Background After chest radiotherapy (RT) for Hodgkin lymphoma (HL), women experience a dose-dependent increase of breast cancer risk. It is unknown whether endogenous and exogenous gonadal hormones affect the radiation dose-response relationship.
Methods We conducted a case-control study nested within a cohort of female 5-year HL survivors treated before age 41 years between 1965 and 2000. Detailed data on HL treatment, reproductive factors and hormone use were collected through medical records and questionnaires for 174 breast cancer cases and 466 matched HL controls who did not develop breast cancer. RT charts, simulation films and mammography reports were used to estimate the radiation dose to the location of the breast tumor (and similar location for matched controls).

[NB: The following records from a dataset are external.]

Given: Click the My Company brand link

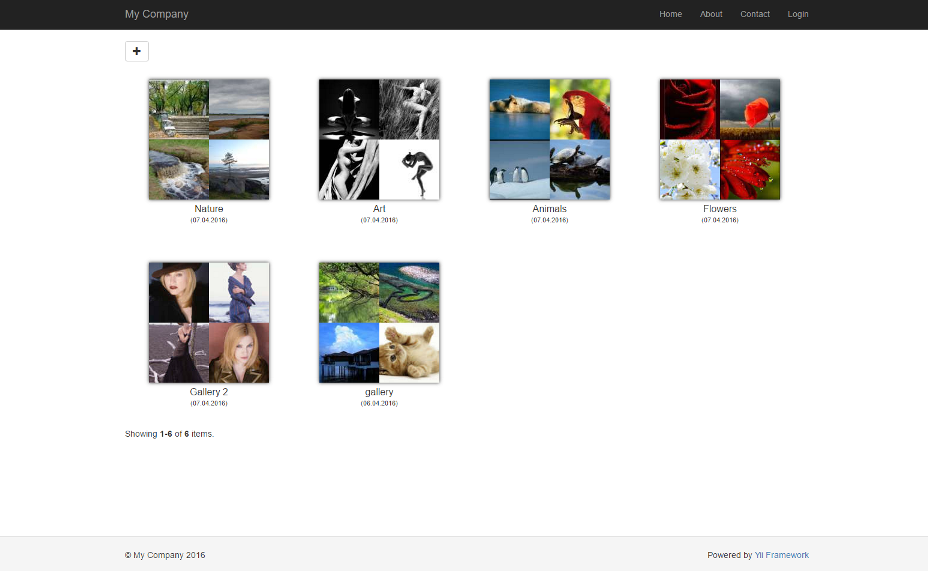Looking at the screenshot, I should [x=156, y=14].
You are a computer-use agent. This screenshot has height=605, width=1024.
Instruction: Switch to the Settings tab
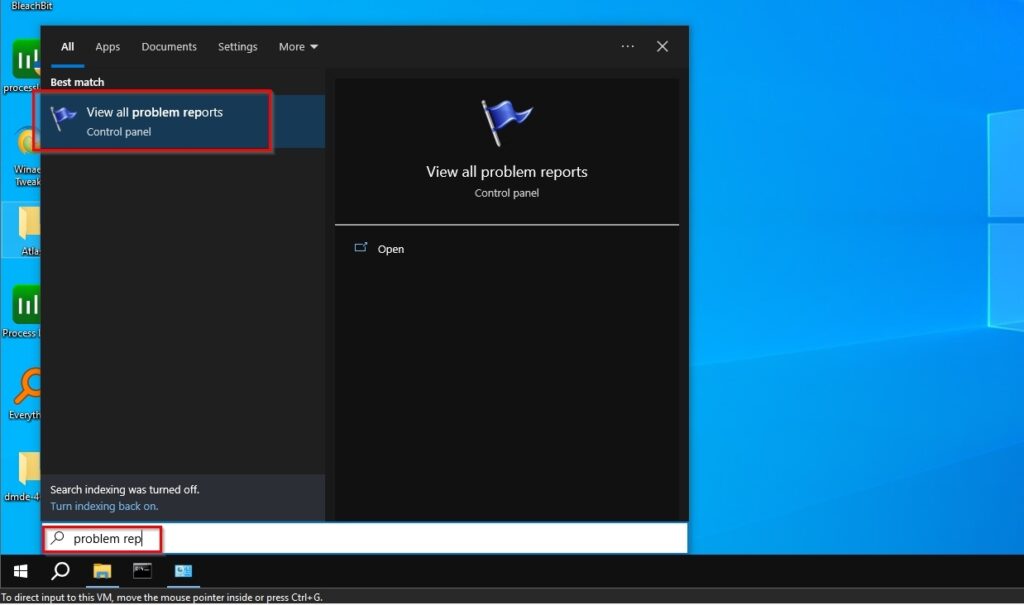click(x=237, y=46)
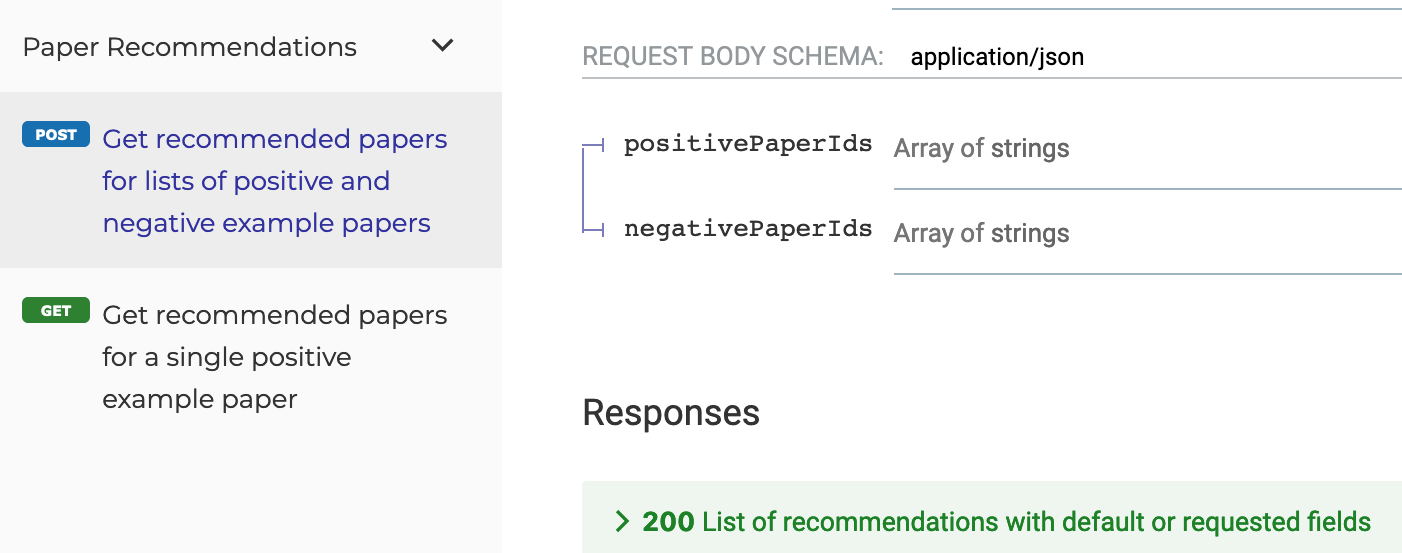
Task: Expand the 200 response arrow
Action: 622,522
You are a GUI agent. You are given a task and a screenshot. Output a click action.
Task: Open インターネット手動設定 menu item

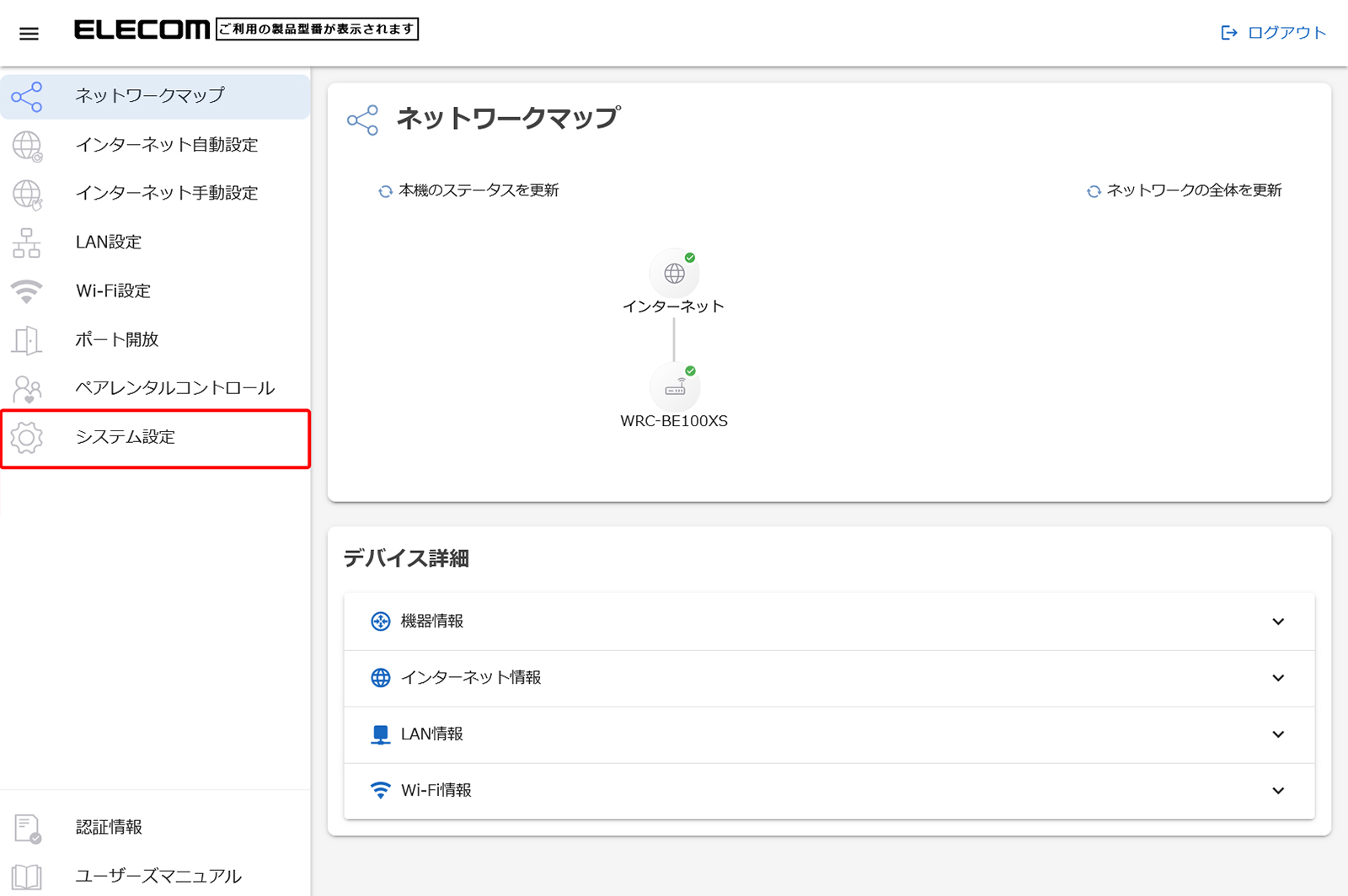pos(166,194)
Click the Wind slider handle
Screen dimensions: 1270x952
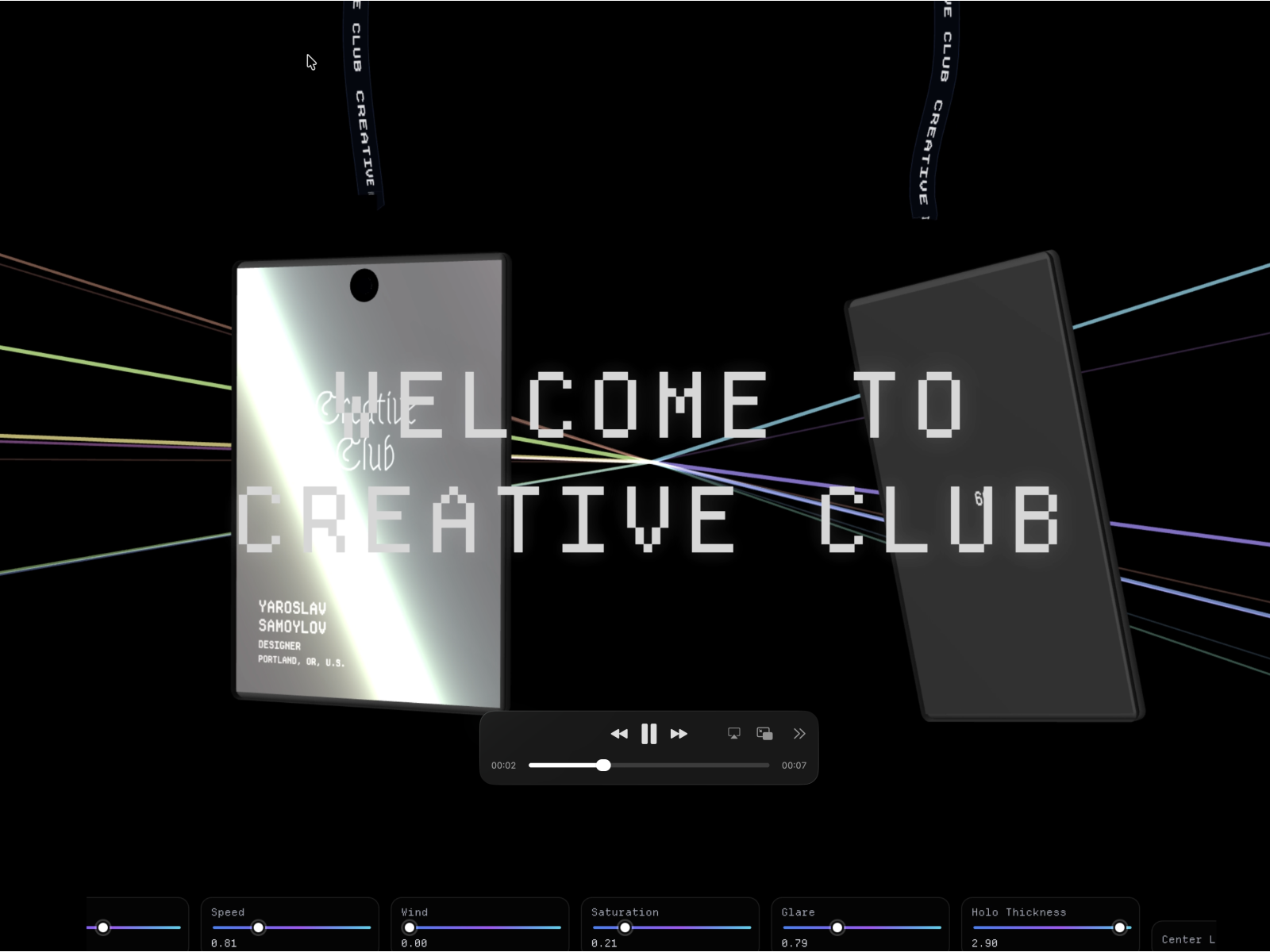[x=410, y=927]
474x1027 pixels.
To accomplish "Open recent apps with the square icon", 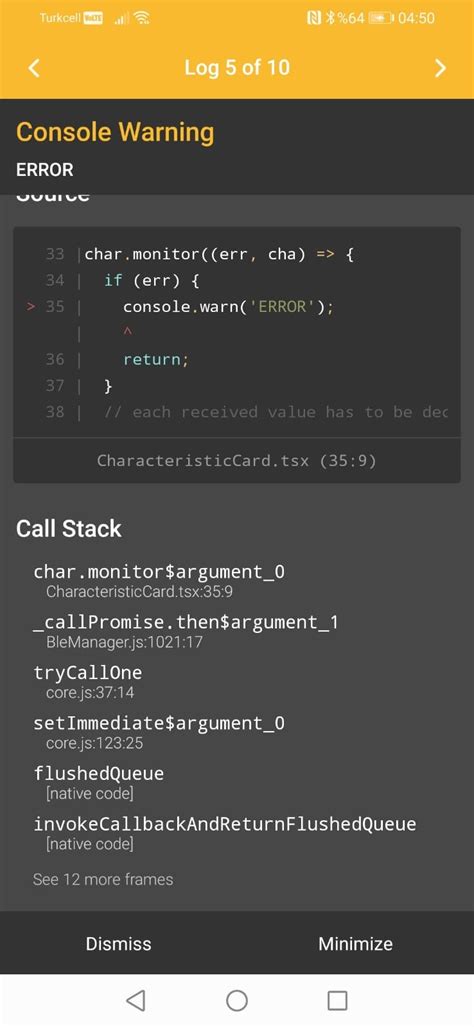I will pyautogui.click(x=337, y=1000).
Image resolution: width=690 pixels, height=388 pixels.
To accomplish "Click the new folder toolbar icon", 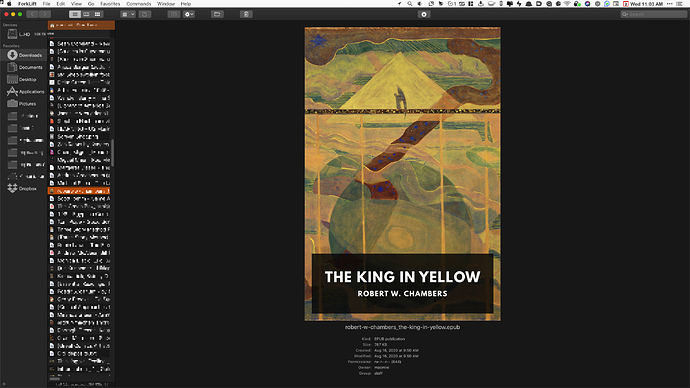I will click(x=217, y=14).
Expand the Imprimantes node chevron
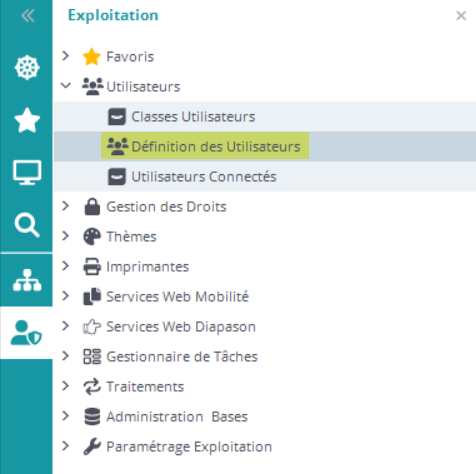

Results The median interval between HL diagnosis and breast cancer diagnosis was 21.9 years. Ninety-eight percent of the cases received supradiaphragmatic RT and 3% pelvic RT (without successful oophoropexy) compared with 92% and 9% of the controls respectively. We observed a linear radiation dose-response relationship for risk of breast cancer with an adjusted excess odds ratio (EOR) of 5.4%/Gray (95%CI:1.8%-13.3%). Women who reached menopause before age 30 years (caused by high dose of procarbazine or pelvic RT) had a lower risk (OR 0.13; 95%CI:0.03-0.54) than women who reached menopause at age ≥50 years when adjusted for RT dose. Breast cancer risk increased by 7.4% for each additional year of intact ovarian function after RT (P<0.001). Among women with an early menopause (<45 years), the use of hormone replacement therapy (HRT) for ≥2 years did not increase breast cancer risk (OR 0.81, 95%CI:0.30-2.21), while this risk was non-significantly increased among women who became menopausal at ages ≥45 years (OR 1.91, 95%CI:0.70-5.20). Moreover, endogenous and exogenous hormones did not statistically significantly modify the slope of the linear radiation dose-response relationship.
Conclusion Among female survivors of HL treated with chest RT, a therapy-induced premature menopause reduces their radiation-associated breast cancer risk. However, hormone replacement therapy use did not appear to increase breast cancer risk in these women. There was no evidence for interaction between RT dose and number of years with intact ovarian function or HRT use.